杜广元来得快去得更快;韦伯阳都来不及和这小家伙再说两句话。而等他问过段秀实之后;这才知道杜广元口中的杜二郎;并非京兆杜氏的其他族人;而是来自襄阳杜氏的杜甫杜子美;杜士仪虽未曾辟署为判官;却对其才学赞不绝口。尽管他从前和杜士仪并未有多少交情;可从裴耀卿口中;从萧嵩口中;如今又从段行琛身上;都发现杜士仪年纪轻轻至此高位;知人善任确有不凡之处;当即暗暗将杜甫之名记在了心里。
而杜甫之所以没有和段秀实杜广元同行;一则是因为原本的上邦县城正当从长安到鄯州的官道;二则是因为他和杜广元段秀实进入秦州之后;还曾经遇到过一家想要迁居渭州的难民;因为缺医少药以及于粮不足被困在了路上。别说两个小家伙都被父母教导得颇为热心肠;杜甫自己也是难以坐视的。在他们的劝解下;那一家人最终还是决定回到故土来;他少不得负责安置。
尽管州治要移到成纪县的敬亲川;但上邦县也一样是要重建的;如今新城的选址虽晚于成纪县;但也已经有官兵在四处查看此次地震之后变动后的山河地理;预备选址建城。临时安居点在鄯州调派的五百兵马;以及渭州成州调派人手相助之后;已经有了些小小的气象;就连那一片废墟之中也有专人戴着口罩负责清运尸体下葬;防治疫病的几个大夫带着几个学徒;成天在大锅里煎药供人饮服。杜甫只呆了几天;这其中的开销就让他不禁为之蹙眉。
尽管陇右节度因为麾下兵马多;每年朝廷拨付的军费数额巨大;可也不能全部填在秦州;否则;边境的各军可是安抚不下去的
只不过;这样的问题;杜甫就算再怎么心中忧虑;也不可能对杜广元说。这一路上;原本杜广元是按照杜士仪的吩咐;称他为杜二叔的;他却坚称如此会让人觉得他和杜士仪乃亲族;再加上自己年岁不大;死活让杜广元把这个叔字改成了兄字。而杜广元呢;想到段秀实十几岁;杜甫二十几岁;外人面前有礼地称一声杜二郎;人后就高高兴兴一口一个子美阿兄;也一定拗着杜甫人后叫他名字;一来二去;杜甫便仿佛多了个幼弟似的。
当他和杜广元会合之后;得知段行琛和洛阳来的仓部员外郎韦伯阳仿佛关系不错;他就舒了一口气:“对了;广元;萧丞相还未归去洛阳;仍在官驿;大帅昔日是他下属;你是否要去见他一见?”
杜广元从前也见过萧嵩两回;出身世家如今又贵盛一时的萧家那景象;他一直印象深刻。只想了一想;他便立刻答应了下来。果不其然;到官驿门前去通报之后;须臾就有从者来请;就连陪同前来的杜甫亦是得以入见。

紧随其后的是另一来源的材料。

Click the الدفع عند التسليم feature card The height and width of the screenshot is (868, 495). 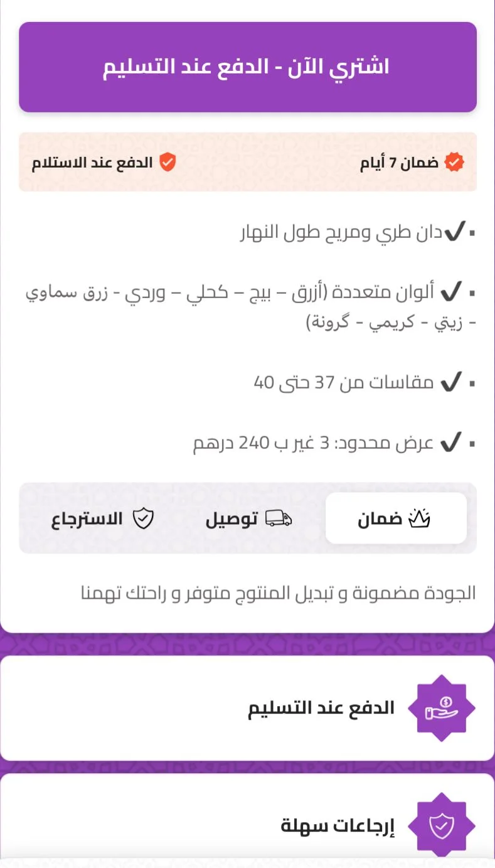click(x=247, y=708)
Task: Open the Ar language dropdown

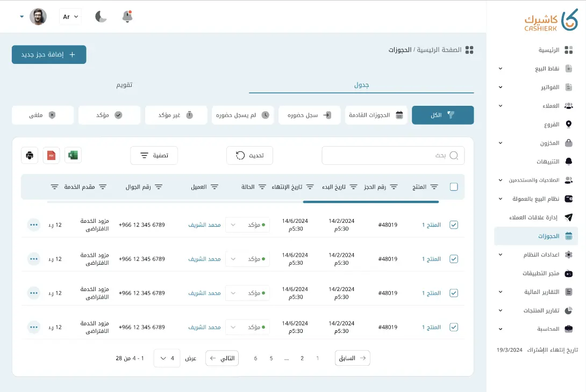Action: click(70, 17)
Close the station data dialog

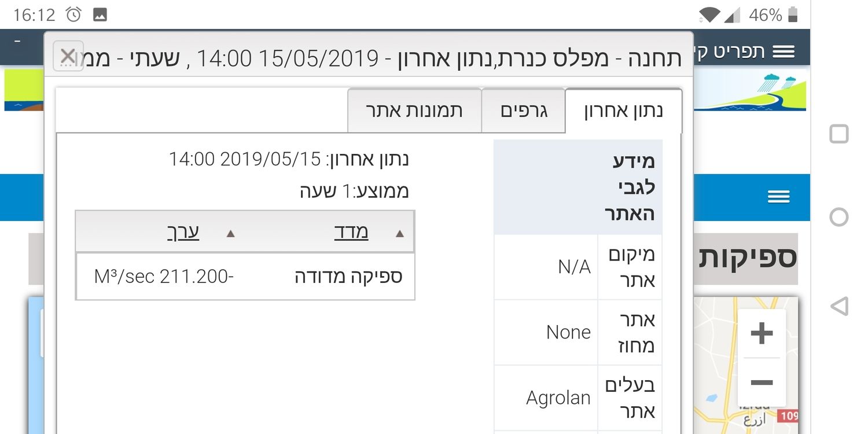pos(68,56)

杜甫不比李白王之涣和孟浩然之前得了杜士仪扬名;贺知章四处传颂引荐;曾经见过不少权贵;他还是第一次拜见退职宰相这样的人物;难免有些紧张。而比起极具个性的李白三人;他的性格要内敛许多;所以萧嵩对他的第一印象竟是很不错。
而萧嵩对于自己欣赏的人;素来就毫不吝惜善意:“人皆以为君礼年少而居高位;却并没有看到他这多年一任一任;脚踏实地的政绩。而他简拔之文武;如今许多已经独当一面;知人善任可见一斑。子美既然相从君礼;虽不入幕;却一定会有大收获。令祖父当年曾经文盖群豪;名噪天下;假以时日;你他日能继承乃祖衣钵也未必可知;不要辜负了君礼的信赖”

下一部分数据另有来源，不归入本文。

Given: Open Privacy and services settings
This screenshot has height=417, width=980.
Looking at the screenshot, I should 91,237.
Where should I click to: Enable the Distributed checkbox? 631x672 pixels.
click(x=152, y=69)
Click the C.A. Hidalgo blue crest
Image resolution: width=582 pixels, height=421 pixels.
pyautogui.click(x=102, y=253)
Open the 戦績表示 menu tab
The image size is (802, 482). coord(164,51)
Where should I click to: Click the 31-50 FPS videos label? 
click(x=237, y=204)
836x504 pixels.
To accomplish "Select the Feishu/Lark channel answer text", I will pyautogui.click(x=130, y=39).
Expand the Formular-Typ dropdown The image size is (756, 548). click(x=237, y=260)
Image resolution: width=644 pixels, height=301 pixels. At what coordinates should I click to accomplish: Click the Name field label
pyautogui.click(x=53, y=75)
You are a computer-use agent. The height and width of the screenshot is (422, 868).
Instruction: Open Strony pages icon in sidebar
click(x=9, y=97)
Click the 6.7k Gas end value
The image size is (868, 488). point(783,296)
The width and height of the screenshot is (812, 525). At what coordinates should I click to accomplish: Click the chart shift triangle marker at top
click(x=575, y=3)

得到这样的期许;杜甫只觉得后背心微微发热;赶紧谢过了。而杜广元在起头相见时叫了一声萧大父之后;就一直乖乖侍立在一边不说话;这会儿见到萧嵩招手方才上前去;笑嘻嘻地应着萧嵩提问说着父母的近况。等他说到是来接姑父姑母以及宇文审送亲那一行的时候;萧嵩突然若有所思地挑了挑眉。
“记得你阿爷去岁巡视赤岭;而后消息外泄;以至于吐蕃犯境的时候;曾经射出过一支司马宗主特制的响箭?那之后玉真贵主奉司马宗主入宫;费了百般唇舌方才说清楚了那不是什么神迹;而是炼丹所造成的会爆炸的废料;司马宗主兴之所至;所以想给你阿爷试试;谁料就闹出了那么一场风波。倘若不是之前据说有神仙术的张果已经被桓州刺史韦济给荐了上京;恐怕陛下还会继续冲着司马宗主穷追猛打下去。纵使至尊;就没有不好长生的。”
倘若杜士仪在此;一定会暗叹司马承祯还真是每次都会沾惹上这种玄妙的官司;可杜广元就不会考虑这么多了。他假装听不懂;眨巴着眼睛继续装可爱;心里却在想;阿娘因为阿爷的要求;找了两个游方道士在鄯州测试什么炼丹废料的爆炸性问题;却没想到京城那位司马宗主遭了秧;回头一定要把这件事情告诉阿爷阿娘才行。
萧嵩如今不大理会官场上的事;此次到秦州更是几乎没见什么官员;段行琛也好;杜广元杜甫也好;还都是因为杜士仪的关系。即便如此;他也没有留人谈话很长时间;最后只让杜广元代向杜士仪传一句话。
“日后我就是富贵闲人;他日君礼回京之际;若想下棋钓鱼娱乐尽管来;国事免谈。”
当杜广元终于等到了崔俭玄一行人之后;他立刻对自己在云州和怀远停留期间;一贯很喜欢的姑父和姑姑说出了萧嵩转告的这一句话;而崔俭玄想了一想;就大大咧咧地笑道:“萧丞相是好汉不提当年勇了;那会儿和裴光庭争得如火如荼之际;他豪气万丈;哪里像现在这样想得开?”
杜十三娘素来心思细腻;却忍不住生出了一个念头。萧嵩这是表示;自己将就此不涉政事;安心养老;恐怕再也帮不上兄长什么忙了?